## SET PROBLEM
Reproduce the listing lines below verbatim, beginning with the line that contains "Open the Tools menu" and continuing through the line that contains "coord(311,497)".

────────────────

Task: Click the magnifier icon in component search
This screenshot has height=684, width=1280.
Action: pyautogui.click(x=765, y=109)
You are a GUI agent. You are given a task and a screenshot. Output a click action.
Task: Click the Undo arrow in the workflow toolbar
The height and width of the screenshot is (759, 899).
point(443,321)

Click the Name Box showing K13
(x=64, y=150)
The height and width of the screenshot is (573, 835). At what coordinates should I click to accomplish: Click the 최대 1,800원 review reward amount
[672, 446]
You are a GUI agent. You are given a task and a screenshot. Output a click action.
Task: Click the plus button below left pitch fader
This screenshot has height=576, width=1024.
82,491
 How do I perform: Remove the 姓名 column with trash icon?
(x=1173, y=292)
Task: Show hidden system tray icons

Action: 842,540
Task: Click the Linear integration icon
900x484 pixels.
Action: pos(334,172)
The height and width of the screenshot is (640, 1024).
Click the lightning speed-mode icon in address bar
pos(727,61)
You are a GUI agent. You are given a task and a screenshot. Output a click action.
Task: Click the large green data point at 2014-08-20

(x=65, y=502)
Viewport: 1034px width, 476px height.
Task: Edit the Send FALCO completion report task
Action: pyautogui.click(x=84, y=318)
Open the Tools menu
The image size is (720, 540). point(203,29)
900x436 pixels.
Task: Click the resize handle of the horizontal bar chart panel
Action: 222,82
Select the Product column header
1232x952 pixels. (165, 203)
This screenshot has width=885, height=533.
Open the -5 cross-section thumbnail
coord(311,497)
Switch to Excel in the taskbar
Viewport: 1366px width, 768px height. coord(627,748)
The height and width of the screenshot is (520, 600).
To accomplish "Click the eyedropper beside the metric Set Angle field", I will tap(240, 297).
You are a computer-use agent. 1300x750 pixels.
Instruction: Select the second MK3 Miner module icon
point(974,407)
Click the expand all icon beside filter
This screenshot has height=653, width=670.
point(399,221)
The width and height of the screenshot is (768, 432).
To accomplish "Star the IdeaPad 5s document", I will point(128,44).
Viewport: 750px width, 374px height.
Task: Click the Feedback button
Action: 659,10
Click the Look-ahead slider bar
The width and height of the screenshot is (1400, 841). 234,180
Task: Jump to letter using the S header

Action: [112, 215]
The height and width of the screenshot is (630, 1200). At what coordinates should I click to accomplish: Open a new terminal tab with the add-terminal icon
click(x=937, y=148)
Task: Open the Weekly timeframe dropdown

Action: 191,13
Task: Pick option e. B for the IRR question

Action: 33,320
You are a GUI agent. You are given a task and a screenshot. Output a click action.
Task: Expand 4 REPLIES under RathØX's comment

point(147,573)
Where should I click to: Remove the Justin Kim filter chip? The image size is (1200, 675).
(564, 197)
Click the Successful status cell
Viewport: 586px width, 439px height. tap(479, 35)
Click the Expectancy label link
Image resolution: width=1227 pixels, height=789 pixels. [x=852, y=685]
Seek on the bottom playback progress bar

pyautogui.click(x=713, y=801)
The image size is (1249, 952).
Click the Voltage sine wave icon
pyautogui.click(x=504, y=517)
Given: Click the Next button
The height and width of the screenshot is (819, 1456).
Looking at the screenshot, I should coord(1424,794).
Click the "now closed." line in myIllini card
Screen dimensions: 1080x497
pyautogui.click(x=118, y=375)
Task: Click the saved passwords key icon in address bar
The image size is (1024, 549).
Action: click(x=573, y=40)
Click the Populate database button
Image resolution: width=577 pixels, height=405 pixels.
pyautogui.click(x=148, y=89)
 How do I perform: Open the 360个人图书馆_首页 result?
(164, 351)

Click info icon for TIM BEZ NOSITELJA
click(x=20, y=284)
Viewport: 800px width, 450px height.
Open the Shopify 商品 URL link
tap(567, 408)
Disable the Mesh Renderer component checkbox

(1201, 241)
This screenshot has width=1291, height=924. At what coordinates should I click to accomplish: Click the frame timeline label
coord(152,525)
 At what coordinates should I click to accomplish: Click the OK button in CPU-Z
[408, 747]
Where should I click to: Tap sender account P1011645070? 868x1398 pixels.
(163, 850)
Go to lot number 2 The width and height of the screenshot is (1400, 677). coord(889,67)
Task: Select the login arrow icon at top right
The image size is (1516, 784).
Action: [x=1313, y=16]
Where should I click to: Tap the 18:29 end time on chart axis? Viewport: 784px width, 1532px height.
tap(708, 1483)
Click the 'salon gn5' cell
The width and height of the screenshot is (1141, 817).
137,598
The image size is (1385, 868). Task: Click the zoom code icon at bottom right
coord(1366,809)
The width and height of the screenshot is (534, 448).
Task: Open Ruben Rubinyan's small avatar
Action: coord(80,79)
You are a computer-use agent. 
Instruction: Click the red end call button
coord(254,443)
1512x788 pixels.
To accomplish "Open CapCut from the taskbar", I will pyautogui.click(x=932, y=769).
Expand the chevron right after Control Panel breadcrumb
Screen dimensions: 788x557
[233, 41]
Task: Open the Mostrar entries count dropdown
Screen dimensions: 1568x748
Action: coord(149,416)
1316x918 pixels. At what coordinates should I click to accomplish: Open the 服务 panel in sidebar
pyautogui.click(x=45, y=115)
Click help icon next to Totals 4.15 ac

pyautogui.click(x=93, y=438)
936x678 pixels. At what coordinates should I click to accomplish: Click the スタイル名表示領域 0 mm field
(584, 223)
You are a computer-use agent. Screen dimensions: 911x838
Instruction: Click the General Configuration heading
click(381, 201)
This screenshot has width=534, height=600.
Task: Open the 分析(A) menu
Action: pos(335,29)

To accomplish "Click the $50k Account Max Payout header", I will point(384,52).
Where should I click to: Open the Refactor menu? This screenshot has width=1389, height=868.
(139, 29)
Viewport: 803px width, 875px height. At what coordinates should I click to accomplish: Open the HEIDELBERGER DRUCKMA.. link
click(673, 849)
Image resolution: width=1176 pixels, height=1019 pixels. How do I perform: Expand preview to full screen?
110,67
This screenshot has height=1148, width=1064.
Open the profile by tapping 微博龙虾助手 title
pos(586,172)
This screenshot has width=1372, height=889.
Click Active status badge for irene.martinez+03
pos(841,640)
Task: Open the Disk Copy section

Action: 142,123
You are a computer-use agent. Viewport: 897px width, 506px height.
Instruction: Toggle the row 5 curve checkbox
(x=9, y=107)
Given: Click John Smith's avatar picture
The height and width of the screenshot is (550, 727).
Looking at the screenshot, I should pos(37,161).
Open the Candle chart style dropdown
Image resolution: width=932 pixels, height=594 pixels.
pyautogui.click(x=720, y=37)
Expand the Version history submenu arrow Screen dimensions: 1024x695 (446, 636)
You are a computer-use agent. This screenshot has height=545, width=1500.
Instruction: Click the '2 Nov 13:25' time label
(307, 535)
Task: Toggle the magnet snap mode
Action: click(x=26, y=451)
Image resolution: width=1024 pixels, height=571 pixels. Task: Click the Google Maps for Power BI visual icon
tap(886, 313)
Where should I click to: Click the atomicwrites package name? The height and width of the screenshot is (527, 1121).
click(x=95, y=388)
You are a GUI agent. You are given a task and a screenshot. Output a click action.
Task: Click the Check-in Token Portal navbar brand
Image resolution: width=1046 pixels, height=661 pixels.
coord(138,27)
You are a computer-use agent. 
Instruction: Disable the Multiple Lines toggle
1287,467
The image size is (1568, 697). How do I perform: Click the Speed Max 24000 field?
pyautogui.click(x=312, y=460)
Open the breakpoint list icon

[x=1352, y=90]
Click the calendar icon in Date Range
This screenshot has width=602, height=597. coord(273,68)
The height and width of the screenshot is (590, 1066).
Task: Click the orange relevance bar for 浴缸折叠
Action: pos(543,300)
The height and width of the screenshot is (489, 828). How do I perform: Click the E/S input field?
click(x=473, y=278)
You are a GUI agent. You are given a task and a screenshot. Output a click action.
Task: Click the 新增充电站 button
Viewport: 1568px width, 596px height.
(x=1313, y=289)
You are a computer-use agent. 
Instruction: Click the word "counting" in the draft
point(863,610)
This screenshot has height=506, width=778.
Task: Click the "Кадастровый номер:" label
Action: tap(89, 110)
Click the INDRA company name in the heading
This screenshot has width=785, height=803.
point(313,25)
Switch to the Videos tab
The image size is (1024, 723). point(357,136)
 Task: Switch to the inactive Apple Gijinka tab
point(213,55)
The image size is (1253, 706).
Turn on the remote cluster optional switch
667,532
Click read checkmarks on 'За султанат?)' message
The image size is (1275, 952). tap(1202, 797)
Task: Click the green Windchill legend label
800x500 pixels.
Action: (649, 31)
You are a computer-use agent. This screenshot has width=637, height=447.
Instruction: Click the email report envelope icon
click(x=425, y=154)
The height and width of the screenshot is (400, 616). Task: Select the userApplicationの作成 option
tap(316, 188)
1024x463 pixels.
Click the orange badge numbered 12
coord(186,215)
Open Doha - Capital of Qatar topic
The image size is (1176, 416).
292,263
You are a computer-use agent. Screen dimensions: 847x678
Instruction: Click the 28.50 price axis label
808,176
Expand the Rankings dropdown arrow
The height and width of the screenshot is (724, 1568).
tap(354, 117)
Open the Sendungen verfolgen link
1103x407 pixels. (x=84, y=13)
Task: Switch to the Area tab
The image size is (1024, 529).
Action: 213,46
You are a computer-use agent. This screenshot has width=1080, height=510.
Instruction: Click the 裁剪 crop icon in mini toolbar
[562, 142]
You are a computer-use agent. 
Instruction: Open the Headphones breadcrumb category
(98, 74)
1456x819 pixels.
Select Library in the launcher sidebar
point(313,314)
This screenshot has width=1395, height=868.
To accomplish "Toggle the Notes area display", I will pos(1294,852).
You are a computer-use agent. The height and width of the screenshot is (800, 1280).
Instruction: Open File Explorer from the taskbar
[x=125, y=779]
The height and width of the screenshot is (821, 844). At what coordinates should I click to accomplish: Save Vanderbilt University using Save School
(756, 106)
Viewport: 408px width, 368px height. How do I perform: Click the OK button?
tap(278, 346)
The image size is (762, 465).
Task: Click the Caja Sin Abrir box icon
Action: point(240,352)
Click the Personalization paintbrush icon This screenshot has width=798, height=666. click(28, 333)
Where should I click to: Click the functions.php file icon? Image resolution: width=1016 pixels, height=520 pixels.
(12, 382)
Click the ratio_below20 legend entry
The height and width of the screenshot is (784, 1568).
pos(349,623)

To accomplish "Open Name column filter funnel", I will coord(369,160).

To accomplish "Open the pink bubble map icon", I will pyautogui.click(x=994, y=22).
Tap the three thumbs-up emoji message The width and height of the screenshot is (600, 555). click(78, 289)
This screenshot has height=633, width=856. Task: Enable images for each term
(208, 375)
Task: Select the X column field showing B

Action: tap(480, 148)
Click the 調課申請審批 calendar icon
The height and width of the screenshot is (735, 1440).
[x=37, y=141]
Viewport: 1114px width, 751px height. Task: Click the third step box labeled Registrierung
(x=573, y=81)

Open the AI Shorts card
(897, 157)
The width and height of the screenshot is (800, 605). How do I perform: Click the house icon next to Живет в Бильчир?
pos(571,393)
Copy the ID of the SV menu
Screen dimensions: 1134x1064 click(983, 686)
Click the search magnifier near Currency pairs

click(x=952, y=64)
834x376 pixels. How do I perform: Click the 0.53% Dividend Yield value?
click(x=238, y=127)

────────────────

## FINAL ANSWER
Open the Tools menu
The image size is (720, 540). point(203,29)
900x436 pixels.
Task: Click the resize handle of the horizontal bar chart panel
Action: 222,82
Select the Product column header
1232x952 pixels. (165, 203)
This screenshot has width=885, height=533.
Open the -5 cross-section thumbnail
coord(311,497)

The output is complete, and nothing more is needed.